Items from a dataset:
* * * * * * *

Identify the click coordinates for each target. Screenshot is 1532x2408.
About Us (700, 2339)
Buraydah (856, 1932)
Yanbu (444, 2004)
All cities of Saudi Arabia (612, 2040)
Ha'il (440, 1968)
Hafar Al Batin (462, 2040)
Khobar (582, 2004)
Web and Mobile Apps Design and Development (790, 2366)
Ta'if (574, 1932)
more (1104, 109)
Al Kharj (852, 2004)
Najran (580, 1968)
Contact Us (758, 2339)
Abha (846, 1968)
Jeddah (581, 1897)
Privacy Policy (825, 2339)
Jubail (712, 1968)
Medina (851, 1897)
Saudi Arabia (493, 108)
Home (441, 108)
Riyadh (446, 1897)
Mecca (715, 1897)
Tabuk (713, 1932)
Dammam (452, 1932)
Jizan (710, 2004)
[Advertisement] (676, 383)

* * * * * * *

▸ What you should do:
Going through the entries above line by line, work out how many lines include the word "Saudi". Only the number is required.

▸ Reply to the exercise:
2